= Nora Boustany =

Lebanese journalist and educator

Nora Naaman Boustany is a Lebanese-American journalist and educator known for her coverage of the Middle East and human rights issues.

Boustany worked for United Press International in Lebanon for two years following her graduate school education. She had trouble getting a job in journalism initially in the 1970s because, as she was told by editors, she didn't have any experience and "they didn’t hire women." She created a role for herself being a local expert, assisting well-known American and British correspondents who were in Beirut on short-term assignments.

Boustany began freelancing for the Washington Post starting in 1979. She was hired on as staff in 1988 at a time when many foreign correspondents had left Beirut for fear of being kidnapped. In this situation, being female helped her, as she explained "It was believed...that it was safer for women because Islamic groups did not want to come in contact with females in a situation of captivity. We had tremendous access." At the Post, she covered Lebanon’s war, Desert Storm, and the upheavals and struggles in Gaza and Algeria from her location in Beirut. She was a correspondent in Algeria, Libya, Saudi Arabia, Yemen, Kuwait, Iraq and Iran, speaking four languages: English; Arabic; French; and German. She wrote a column, Diplomatic Dispatches, about Washington's diplomatic community, that was published twice weekly.

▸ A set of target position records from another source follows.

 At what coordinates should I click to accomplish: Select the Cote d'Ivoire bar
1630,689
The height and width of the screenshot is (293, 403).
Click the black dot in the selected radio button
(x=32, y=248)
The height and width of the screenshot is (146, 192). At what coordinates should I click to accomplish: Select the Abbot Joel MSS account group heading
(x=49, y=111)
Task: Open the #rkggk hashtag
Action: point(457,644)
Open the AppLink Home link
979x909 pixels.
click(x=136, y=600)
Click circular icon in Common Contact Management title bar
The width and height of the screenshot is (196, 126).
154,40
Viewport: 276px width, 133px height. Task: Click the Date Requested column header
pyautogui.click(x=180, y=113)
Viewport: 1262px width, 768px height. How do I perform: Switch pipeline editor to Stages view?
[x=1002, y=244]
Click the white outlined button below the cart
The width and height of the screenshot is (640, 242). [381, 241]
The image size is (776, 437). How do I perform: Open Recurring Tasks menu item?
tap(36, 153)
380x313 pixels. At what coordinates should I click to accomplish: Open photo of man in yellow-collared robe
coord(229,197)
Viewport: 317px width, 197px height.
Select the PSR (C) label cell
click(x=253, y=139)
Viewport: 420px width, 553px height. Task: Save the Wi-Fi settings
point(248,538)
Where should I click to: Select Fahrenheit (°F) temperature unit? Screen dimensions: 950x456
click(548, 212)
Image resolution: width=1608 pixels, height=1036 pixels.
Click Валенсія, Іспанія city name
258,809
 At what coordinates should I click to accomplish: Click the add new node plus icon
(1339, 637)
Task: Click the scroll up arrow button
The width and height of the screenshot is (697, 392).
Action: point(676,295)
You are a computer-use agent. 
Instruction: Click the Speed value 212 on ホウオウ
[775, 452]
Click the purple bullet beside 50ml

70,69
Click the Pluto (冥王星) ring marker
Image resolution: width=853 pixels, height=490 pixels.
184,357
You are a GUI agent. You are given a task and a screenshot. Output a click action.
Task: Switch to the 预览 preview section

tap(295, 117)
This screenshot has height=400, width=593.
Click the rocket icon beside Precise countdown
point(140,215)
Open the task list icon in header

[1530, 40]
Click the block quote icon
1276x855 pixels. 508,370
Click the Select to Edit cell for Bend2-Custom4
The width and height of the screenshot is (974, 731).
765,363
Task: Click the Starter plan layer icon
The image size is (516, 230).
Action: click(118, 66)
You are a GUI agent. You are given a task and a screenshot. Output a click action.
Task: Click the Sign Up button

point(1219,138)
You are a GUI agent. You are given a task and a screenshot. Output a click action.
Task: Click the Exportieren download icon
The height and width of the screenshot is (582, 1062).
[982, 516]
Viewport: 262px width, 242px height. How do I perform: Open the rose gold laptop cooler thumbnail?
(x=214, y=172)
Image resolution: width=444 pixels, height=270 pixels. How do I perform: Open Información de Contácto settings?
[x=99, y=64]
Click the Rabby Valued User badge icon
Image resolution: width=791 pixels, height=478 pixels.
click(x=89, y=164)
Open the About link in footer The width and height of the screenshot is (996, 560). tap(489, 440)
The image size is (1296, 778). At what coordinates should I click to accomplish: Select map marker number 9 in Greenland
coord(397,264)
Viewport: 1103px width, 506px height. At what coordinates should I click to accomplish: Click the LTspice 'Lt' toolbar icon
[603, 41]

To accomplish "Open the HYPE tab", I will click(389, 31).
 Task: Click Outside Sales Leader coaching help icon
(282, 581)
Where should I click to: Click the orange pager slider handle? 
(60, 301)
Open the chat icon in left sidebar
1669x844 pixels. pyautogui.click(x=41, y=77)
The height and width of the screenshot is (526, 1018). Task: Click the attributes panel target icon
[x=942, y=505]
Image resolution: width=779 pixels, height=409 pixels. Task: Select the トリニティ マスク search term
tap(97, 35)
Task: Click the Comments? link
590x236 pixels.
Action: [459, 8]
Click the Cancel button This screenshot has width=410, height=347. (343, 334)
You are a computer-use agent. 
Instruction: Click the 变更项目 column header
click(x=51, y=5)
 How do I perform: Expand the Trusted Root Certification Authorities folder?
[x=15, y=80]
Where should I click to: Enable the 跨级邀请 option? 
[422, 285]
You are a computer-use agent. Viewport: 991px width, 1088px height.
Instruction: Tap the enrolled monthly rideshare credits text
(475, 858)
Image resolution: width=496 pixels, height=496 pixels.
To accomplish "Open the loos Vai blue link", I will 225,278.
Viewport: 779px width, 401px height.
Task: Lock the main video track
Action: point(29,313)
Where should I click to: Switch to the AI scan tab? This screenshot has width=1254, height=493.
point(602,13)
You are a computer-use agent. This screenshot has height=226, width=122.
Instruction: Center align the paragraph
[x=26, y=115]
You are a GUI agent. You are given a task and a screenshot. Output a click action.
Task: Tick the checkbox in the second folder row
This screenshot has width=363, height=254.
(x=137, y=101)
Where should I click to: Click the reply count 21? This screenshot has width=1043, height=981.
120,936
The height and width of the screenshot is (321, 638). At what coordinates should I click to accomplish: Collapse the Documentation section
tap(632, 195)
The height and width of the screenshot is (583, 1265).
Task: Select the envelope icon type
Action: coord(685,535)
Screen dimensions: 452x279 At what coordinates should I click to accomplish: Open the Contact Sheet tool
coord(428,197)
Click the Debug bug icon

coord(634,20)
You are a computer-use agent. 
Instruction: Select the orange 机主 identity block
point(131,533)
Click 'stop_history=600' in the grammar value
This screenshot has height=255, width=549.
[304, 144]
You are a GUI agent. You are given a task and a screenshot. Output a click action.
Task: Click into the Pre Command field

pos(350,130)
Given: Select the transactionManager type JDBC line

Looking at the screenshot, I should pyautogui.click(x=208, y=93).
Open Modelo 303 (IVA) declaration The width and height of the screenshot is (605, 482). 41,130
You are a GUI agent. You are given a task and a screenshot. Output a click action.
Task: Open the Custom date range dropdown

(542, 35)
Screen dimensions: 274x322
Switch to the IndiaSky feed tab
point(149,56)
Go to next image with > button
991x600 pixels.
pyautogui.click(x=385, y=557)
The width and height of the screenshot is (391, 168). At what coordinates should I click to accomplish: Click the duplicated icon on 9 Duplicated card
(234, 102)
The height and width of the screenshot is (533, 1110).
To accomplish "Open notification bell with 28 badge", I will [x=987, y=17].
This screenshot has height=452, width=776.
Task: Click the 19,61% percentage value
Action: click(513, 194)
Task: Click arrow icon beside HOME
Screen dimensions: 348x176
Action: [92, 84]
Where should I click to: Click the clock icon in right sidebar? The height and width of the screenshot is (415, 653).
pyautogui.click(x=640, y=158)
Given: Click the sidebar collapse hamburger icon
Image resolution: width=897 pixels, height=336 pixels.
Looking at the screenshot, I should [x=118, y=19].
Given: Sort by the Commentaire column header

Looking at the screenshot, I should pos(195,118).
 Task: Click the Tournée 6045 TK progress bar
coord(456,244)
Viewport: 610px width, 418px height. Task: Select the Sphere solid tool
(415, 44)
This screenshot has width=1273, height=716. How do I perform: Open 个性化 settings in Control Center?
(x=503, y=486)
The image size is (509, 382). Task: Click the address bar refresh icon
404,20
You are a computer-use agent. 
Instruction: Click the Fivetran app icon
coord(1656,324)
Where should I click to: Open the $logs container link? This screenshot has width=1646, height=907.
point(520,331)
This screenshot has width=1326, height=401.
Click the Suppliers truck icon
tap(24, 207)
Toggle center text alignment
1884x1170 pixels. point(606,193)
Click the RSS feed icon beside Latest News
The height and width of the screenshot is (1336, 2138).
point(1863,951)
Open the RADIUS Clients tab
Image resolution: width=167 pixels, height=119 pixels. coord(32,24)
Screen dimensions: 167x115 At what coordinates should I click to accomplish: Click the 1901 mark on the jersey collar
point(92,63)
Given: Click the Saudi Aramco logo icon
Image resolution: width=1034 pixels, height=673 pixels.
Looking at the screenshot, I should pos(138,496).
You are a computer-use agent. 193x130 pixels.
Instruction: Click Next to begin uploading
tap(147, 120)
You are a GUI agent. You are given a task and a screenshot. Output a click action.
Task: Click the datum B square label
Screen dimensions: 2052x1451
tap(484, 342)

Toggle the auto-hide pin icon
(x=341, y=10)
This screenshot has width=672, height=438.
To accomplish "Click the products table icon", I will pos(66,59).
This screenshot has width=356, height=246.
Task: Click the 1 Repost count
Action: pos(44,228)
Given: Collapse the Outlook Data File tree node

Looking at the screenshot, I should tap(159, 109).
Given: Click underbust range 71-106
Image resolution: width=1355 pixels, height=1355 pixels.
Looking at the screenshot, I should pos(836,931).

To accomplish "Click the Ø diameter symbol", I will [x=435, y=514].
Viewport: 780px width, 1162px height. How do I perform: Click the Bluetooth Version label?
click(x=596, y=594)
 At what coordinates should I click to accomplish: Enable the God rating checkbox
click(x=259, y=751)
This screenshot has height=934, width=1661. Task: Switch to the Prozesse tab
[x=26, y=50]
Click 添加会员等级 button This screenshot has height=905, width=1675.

She won the George Polk Award for Foreign Reporting in 1987 for her coverage of the plight of Palestinian refugees in Lebanon. In 1992, she received a Distinguished Service award from the University of Wisconsin at Madison's School of Journalism and Mass Communication. She left the Washington Post in 2008 after a nearly 30-year career, taking an early retirement package when the Post cut its staffing by 10%.

She was a Writer-in-Residence Fellow for the year 2009-2010 at the Issam Fares Institute for Public Policy and International Affairs at the American University of Beirut. She currently teaches journalism at the American University of Beirut. She serves on the board of directors of the Beirut Museum of Art.

==Early life and education==
Boustany grew up in Beirut and has a twin sister and a brother. She graduated from the American University of Beirut in 1975. She earned her M.A. in Journalism from the University of Missouri in 1976. She lives in Beirut.